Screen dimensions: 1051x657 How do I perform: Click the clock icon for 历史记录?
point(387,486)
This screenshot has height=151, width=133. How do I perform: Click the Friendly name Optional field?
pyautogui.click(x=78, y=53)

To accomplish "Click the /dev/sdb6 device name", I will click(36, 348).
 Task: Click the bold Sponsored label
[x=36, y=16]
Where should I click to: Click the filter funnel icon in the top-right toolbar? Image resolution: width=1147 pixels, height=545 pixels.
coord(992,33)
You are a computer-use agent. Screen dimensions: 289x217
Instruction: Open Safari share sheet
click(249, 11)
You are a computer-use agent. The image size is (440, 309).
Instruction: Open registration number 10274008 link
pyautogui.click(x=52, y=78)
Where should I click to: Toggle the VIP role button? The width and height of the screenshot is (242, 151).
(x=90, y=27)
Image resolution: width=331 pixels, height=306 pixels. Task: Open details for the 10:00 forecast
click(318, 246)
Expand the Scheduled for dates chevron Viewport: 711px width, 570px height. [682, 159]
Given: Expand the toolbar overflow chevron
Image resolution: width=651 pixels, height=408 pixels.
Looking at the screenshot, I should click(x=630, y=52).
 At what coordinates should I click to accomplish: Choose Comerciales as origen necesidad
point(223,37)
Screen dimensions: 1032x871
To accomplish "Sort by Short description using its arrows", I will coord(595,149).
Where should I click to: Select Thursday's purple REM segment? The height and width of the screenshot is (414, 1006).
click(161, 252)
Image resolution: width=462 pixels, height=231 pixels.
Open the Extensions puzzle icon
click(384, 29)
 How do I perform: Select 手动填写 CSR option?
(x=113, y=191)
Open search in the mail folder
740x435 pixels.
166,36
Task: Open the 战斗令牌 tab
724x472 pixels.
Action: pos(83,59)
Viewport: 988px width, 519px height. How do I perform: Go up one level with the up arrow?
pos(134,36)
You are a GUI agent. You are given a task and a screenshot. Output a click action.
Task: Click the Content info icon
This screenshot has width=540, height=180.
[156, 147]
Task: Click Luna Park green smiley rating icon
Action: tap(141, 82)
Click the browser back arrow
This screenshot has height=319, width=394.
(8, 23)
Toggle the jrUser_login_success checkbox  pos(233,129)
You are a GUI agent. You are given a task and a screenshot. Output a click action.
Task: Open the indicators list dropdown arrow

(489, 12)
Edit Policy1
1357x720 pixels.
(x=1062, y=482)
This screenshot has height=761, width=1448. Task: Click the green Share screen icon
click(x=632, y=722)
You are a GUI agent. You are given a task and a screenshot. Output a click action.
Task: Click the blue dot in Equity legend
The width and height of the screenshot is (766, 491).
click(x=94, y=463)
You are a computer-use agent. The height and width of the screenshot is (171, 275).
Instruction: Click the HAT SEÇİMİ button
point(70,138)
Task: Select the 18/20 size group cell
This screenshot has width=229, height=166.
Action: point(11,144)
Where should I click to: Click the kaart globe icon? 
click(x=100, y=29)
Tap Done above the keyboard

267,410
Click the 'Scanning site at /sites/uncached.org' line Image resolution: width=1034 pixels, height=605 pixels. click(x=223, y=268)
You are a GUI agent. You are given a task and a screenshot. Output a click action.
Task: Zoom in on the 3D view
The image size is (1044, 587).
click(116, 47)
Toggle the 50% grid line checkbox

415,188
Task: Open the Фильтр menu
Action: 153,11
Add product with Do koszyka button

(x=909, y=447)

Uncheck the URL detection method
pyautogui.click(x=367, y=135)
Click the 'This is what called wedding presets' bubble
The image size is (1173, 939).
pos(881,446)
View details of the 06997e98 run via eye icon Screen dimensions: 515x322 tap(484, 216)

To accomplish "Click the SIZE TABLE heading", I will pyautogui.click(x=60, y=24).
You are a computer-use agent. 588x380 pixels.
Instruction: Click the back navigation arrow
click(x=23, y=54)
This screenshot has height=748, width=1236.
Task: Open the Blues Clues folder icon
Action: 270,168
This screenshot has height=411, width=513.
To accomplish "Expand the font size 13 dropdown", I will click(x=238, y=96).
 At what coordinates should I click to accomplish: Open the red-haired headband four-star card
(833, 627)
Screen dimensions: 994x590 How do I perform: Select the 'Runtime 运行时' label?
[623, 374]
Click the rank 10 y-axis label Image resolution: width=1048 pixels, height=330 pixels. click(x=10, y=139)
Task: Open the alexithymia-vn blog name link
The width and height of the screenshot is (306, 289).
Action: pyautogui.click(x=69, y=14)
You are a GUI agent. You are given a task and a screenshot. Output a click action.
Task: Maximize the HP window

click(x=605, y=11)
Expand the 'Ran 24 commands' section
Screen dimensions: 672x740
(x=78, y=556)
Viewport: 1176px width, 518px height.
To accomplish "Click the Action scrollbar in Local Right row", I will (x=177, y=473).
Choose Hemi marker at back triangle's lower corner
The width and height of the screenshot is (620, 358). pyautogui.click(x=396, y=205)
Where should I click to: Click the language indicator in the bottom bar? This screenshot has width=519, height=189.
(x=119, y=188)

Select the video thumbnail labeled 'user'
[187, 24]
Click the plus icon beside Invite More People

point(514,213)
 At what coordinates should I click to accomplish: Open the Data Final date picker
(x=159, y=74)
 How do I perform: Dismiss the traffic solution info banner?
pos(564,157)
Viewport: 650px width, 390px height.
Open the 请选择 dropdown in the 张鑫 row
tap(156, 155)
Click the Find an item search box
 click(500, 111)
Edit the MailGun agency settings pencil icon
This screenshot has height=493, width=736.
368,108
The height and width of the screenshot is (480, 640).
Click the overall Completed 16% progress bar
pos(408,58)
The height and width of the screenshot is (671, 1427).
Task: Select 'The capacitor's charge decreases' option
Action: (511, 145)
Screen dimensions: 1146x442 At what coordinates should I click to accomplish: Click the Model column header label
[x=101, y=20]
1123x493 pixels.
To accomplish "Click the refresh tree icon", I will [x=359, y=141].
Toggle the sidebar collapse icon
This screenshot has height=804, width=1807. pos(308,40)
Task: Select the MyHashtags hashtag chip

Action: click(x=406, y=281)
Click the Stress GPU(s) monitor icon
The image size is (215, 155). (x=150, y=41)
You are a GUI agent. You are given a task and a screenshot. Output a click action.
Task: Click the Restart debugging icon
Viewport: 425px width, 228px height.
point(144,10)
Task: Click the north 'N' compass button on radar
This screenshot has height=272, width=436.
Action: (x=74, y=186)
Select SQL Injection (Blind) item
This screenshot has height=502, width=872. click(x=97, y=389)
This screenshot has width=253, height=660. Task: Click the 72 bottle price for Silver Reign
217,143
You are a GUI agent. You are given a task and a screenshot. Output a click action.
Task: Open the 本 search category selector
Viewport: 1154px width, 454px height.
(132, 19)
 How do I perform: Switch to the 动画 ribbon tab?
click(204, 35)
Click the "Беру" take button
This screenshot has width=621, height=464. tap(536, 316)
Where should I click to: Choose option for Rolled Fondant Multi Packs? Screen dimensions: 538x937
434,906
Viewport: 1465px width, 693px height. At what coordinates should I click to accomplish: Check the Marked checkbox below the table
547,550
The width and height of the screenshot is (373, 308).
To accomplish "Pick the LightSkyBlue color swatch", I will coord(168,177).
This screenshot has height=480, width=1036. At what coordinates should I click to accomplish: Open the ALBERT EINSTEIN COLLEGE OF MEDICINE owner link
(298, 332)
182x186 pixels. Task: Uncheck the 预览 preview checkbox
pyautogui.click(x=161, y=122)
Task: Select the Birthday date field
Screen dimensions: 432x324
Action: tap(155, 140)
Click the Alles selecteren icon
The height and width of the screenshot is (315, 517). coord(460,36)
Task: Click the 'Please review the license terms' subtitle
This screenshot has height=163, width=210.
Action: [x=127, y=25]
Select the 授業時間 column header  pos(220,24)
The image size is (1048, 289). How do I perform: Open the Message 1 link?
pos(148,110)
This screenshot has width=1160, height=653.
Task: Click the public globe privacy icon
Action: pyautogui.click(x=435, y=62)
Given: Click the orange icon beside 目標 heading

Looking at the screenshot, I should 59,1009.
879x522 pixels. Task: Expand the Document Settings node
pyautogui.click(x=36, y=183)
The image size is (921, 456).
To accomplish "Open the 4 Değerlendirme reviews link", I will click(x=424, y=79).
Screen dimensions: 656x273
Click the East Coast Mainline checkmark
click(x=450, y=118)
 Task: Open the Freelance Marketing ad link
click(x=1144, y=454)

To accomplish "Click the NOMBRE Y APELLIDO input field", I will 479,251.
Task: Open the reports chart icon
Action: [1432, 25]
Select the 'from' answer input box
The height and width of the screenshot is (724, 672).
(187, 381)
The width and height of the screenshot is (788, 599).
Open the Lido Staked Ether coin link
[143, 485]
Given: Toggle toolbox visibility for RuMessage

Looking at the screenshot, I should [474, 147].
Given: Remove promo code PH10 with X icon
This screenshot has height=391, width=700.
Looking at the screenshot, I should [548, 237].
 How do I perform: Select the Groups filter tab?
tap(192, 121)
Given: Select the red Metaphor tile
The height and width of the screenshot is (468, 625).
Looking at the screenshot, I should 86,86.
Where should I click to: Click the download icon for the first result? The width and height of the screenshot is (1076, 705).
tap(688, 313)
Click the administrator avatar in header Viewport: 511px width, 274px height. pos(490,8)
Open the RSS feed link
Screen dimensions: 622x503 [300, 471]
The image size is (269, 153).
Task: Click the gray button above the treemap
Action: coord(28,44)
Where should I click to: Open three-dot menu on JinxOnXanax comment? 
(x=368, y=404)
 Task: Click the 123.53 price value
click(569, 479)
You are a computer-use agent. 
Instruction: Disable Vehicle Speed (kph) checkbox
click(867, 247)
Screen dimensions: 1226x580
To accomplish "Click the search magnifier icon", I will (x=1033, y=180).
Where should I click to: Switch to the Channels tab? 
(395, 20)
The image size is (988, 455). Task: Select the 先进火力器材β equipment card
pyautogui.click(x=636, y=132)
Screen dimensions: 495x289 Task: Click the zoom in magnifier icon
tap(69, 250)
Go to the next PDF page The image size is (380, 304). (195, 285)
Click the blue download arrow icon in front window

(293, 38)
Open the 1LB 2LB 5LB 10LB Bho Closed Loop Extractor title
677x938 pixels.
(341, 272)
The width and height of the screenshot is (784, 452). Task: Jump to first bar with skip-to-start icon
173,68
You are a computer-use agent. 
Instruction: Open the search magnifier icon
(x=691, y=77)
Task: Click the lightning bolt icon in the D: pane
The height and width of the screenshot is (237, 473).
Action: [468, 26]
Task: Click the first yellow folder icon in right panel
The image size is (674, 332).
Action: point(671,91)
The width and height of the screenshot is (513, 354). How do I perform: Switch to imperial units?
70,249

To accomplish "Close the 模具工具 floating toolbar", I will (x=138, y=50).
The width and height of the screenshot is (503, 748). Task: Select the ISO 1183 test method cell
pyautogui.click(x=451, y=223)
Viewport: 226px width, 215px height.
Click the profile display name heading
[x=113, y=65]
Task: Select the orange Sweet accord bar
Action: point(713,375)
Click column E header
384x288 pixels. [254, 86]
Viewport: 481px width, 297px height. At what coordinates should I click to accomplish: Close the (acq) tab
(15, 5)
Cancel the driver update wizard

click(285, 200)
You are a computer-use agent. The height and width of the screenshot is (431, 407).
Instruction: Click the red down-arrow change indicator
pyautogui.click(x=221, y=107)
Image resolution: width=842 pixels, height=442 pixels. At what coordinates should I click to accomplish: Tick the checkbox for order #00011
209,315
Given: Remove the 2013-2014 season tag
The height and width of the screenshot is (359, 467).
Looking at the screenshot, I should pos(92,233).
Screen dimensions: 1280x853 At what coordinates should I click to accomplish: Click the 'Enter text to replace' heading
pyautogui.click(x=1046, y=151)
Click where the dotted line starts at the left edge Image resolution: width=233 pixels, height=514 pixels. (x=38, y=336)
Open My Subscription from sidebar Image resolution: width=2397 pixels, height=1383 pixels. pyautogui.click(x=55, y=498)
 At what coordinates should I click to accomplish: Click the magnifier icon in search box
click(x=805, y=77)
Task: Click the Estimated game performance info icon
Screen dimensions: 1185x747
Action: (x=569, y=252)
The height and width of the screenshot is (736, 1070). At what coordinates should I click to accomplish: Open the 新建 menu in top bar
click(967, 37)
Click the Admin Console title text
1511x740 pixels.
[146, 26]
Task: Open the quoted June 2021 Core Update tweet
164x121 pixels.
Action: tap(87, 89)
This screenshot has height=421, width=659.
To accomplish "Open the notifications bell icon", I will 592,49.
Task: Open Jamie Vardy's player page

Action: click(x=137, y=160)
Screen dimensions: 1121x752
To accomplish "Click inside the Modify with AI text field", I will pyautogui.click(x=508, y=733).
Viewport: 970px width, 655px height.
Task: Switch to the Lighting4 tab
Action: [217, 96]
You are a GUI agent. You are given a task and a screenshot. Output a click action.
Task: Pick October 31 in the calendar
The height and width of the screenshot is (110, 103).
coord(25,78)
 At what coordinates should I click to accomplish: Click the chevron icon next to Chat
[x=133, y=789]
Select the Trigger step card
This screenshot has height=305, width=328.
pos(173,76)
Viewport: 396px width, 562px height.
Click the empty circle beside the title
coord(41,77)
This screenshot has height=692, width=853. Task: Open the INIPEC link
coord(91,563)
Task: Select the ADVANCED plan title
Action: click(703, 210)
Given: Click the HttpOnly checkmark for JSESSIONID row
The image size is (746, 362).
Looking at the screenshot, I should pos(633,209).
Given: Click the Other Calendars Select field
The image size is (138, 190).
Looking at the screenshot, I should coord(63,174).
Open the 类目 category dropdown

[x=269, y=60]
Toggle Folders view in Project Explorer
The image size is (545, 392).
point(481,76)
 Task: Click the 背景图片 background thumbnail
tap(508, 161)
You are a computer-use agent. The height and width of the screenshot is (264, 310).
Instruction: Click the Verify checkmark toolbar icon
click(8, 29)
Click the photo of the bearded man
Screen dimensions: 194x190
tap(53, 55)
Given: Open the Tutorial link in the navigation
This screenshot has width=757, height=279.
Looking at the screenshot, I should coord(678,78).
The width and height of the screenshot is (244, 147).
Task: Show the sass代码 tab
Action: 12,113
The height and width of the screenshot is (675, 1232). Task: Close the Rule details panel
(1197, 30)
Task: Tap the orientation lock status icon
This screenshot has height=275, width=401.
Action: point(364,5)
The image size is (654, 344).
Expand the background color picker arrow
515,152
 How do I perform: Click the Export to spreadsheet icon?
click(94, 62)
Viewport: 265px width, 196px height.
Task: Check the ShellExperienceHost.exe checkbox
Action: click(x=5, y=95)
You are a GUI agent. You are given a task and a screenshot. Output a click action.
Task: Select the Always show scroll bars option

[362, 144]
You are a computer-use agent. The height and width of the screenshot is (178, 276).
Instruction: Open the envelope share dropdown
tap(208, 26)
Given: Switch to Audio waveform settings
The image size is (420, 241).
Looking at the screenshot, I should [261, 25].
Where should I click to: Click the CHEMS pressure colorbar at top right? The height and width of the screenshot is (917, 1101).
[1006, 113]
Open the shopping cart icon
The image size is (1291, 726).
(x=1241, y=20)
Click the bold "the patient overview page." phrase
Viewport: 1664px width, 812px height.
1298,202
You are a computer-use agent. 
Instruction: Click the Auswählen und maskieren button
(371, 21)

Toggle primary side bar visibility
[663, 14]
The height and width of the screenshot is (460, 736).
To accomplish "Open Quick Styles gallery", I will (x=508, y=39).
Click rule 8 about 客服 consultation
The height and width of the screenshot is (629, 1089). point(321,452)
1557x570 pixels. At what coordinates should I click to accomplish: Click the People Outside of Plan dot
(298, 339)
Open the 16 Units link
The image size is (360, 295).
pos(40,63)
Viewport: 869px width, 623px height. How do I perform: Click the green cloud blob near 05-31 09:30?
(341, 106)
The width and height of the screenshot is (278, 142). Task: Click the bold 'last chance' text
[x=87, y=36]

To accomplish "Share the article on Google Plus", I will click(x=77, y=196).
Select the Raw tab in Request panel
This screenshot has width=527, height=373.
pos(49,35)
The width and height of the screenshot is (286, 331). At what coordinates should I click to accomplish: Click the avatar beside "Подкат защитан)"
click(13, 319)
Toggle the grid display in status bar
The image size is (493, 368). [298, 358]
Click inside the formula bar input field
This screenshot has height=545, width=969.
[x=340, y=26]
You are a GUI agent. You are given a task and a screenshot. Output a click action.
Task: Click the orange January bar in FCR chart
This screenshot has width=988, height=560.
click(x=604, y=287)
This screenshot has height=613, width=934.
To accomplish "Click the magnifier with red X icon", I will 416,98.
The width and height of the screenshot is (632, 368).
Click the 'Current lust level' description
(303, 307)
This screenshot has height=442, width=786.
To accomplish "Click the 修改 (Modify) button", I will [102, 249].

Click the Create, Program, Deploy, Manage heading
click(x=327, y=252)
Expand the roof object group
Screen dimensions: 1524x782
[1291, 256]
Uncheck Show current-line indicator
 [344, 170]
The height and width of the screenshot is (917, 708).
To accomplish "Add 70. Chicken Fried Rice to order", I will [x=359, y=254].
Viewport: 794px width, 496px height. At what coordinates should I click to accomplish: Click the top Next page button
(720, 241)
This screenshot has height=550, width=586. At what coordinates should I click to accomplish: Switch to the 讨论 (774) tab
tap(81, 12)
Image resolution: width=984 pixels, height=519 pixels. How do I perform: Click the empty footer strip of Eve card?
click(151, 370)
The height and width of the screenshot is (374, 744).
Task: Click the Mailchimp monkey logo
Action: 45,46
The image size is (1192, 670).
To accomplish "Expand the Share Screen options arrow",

::::

## PROBLEM TO SOLVE
Every line above carrying the word "from" needs to be shown.

## WRITTEN ANSWER
Select the 'from' answer input box
Open My Subscription from sidebar Image resolution: width=2397 pixels, height=1383 pixels. pyautogui.click(x=55, y=498)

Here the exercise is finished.